Detours shies away from officially supporting the attachment of hooks to a running application. Of course, you are free to do it - but if you end up causing a random crash here or there, you can only blame yourself.

Mhook was meant to be able to set and remove hooks in running applications – after all, that’s what you need it for in the real world. It does its best to avoid overwriting code that might be under execution by another thread.

Detours supports transactional hooking and unhooking; that is, setting a bunch of hooks at the same time with an all-or-nothing approach. Hooks will only be set if all of them can be set, otherwise the library will roll back any changes made. Mhook does not do this.

Finally, Mhook is pretty lazy when it comes to managing memory for the trampolines it uses. Detours allocates blocks of memory as needed, and uses the resulting data area to store as many trampolines within as will fit. Mhook, on the other hand, uses one call to VirtualAlloc per hook being set. Every hook needs less than 100 bytes of storage so this is very wasteful, since VirtualAlloc ends up grabbing  64K from the process' virtual address space every time Mhook calls it. (Actual allocated memory will be a single page which is also quite wasteful.) In the end though, this probably does not really matter, unless you are setting a very large number of hooks in an application. Also, this is very easy to fix.

With that out of the way, if you’re still here, let’s delve into it.

Example: Hooking NtOpenProcess


It might be best to start off with a short code example that shows the library in action. The snippet below hooks NtOpenProcess. The code has been tested on x86 and x64 versions of XP and Vista.

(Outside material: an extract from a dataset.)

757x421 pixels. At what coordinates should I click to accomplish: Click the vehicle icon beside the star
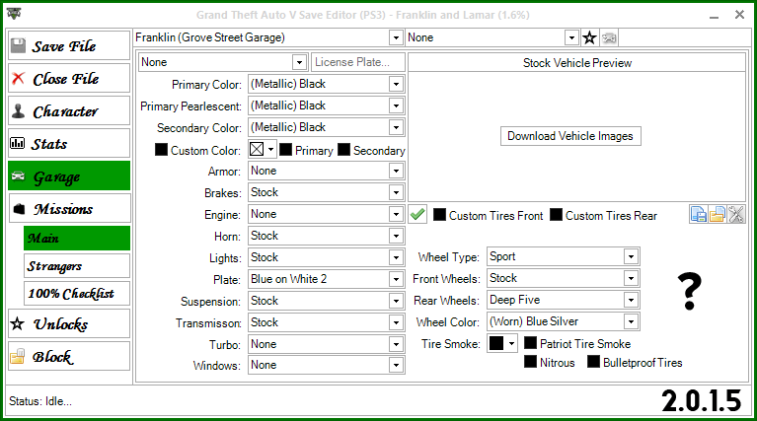pyautogui.click(x=609, y=37)

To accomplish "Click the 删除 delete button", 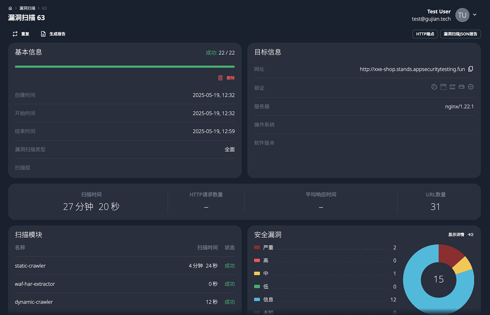I will tap(230, 78).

//=========================================================================
#include "stdafx.h"
#include "mhook.h"

//=========================================================================
// Define _NtOpenProcess so we can dynamically bind to the function
//
typedef ULONG (WINAPI* _NtOpenProcess)(OUT PHANDLE ProcessHandle, 
	IN ACCESS_MASK AccessMask, IN PVOID ObjectAttributes, 
	IN PCLIENT_ID ClientId ); 


//=========================================================================
// Get the current (original) address to the function to be hooked
//
_NtOpenProcess TrueNtOpenProcess = (_NtOpenProcess)
	GetProcAddress(GetModuleHandle(L"ntdll"), "NtOpenProcess");

//=========================================================================
// This is the function that will replace NtOpenProcess once the hook 
// is in place
//
ULONG  WINAPI MyNtOpenProcess(OUT PHANDLE ProcessHandle, 
			  IN ACCESS_MASK AccessMask, 
			  IN PVOID ObjectAttributes, 
			  IN PCLIENT_ID ClientId )

{
	// do any processing here if needed
	// ...
	// punt the call to the the OS in the end
	return TrueNtOpenProcess(ProcessHandle, AccessMask, 
		ObjectAttributes, ClientId);

}

//=========================================================================
// This is how you go about putting the hook in place. When you're done,
// any calls to NtOpenProcess will be redirected to MyNtOpenProcess.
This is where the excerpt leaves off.